Speaking at the Fit for the Future Convention in Loughborough yesterday (30 January), former England Hockey captain Kate Richardson-Walsh and Sported CEO Chris Grant spoke candidly about issues raised last week following the appointment of Phil Neville as England manager and also the death of the footballer Cyrille Regis.

The panel urged sports bodies to do more to identify and promote trailblazers from black, Asian and ethnic minorities, as well as female players and coaches.

“This isn’t about Phil Neville, it’s about where are the role models?” asked Grant, who said he had been inspired by Regis, the third black footballer to play for England.

“I’ve been in the process of looking for role models who are ‘non-traditional’ in terms of the parts of the country where they come from.

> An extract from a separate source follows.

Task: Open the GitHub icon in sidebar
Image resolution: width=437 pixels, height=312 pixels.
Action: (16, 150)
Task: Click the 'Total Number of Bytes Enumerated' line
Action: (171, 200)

“If you look at what’s happened in the NFL since the Rooney Rule was introduced in 2002, black coaches who’ve been appointed have outperformed the norm considerably.

“If you look at the 12 European, Olympic and World Championship competitions in women’s football since 2000, 11 of those have been won by teams coached by women.

“Organisations which have diversity outperform those which don’t, across industries.”

He shared the stage at the event, hosted by the Sport and Recreation Alliance, with UK Sport chair Katherine Grainger, Leicester Warriors Basketball coach Karl Brown, Sport and Recreation Alliance CEO Emma Boggis and Richardson-Walsh.

The former hockey player believes the appointment of Neville is indicative of a wider problem. “Why aren’t there a greater array of coaches putting their hand up for that job?” said Richardson-Walsh.

“How many Super League games and England women’s international games has Phil Neville watched?

“He knows men’s football but does he know women’s football? I want that question answered. The games are different games, using different knowledge, people and awareness.”

During the convention, delegates from the UK’s sports bodies and groups also discussed how best to measure organisational performance, including better storytelling as well as improved use of data analytics.